San Francesco Xaviero is a Baroque-style Roman Catholic church located on Piazza Ferrari #12 in the historic center of Rimini, Italy. The church, also known as Chiesa del Suffragio rises adjacent to the former convent of the Jesuits (now a civic museum).

The church was built by the Jesuits in a layout that recalls the Roman church of the Gesù; however, construction was interrupted by the suppression of the order in 1773 by Pope Clement XIV. Prominently left unfinished is the external brick facings of the sides and facade. The interior is a single nave and houses works such as:
Adoration by San Francesco Borgia by Pietro Rotari; 1st altar on right.

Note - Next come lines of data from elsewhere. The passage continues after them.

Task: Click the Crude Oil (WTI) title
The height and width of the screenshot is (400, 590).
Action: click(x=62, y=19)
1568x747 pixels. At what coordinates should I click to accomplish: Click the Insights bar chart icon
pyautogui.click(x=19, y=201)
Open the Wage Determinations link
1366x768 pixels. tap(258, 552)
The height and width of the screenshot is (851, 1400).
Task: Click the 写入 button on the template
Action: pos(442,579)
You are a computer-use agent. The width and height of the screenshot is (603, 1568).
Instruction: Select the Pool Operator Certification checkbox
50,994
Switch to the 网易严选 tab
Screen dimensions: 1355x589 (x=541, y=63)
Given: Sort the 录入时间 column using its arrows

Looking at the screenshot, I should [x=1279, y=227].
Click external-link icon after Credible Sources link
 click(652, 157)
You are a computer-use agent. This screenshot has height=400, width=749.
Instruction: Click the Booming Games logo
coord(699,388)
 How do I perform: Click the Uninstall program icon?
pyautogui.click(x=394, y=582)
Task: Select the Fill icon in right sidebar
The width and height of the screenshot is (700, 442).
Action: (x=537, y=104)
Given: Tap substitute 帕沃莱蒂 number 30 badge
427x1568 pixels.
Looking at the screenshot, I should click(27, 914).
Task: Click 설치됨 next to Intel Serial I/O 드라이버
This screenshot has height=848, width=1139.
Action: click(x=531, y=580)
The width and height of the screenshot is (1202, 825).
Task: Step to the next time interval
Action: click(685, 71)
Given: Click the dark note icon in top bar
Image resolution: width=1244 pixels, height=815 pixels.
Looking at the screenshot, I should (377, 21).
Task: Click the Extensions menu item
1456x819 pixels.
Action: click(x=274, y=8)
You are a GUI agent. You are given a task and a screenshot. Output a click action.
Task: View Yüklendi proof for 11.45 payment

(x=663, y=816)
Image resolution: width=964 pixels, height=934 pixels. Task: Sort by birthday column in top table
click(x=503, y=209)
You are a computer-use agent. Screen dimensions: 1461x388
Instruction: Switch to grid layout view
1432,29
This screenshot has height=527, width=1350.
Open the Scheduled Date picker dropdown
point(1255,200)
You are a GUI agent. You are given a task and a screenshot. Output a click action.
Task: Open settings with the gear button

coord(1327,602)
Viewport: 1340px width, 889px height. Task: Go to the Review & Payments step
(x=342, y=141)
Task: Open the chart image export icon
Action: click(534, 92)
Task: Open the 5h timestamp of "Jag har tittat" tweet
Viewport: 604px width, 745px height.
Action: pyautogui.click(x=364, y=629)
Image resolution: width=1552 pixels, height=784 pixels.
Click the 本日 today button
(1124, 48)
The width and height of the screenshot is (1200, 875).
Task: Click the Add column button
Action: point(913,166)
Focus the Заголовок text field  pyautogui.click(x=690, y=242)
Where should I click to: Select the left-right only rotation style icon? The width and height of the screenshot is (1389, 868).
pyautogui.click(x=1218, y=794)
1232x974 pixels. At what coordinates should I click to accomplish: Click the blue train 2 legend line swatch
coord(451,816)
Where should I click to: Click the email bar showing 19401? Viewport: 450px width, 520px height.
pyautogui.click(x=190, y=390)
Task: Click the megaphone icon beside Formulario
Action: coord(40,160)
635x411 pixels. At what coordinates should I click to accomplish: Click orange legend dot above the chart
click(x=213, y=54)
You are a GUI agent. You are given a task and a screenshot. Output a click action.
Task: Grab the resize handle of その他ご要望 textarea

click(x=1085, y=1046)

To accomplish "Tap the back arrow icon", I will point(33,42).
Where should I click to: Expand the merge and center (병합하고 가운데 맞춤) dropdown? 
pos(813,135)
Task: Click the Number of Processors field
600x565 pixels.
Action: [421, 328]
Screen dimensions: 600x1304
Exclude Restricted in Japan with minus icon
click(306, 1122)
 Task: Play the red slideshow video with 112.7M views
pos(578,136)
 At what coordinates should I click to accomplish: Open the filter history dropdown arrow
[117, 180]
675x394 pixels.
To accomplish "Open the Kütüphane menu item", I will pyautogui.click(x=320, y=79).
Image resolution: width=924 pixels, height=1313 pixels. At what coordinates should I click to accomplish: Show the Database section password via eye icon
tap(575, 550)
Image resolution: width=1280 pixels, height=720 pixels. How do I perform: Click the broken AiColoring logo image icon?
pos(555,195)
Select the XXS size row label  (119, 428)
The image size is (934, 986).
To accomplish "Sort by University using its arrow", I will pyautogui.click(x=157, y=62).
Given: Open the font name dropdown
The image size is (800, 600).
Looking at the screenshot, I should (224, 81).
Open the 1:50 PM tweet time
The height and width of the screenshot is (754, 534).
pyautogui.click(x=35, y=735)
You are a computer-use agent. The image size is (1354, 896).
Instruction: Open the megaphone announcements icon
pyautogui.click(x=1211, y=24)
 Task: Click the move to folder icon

Glory of St Ignatius Loyola by Pietro Rotari, main altarpiece, depicting the four corners of the world
Main altar in polychrome marble designed by Giovanni Francesco Buonamici
Japanese Jesuit Martyrs by Guido Cagnacci in right presbytery
Annunciation (two canvases) by Tuscan painter in Presbytery
Saint Emygdius protects Rimini (1793) by G. S. Brancaleoni in the left transept
St Nicola and the Souls of Purgatory by unknown 17th-century painter; 1st altar left.
Other canvases are in display in sacristy.

The adjacent convent once was a hospital, then a museum.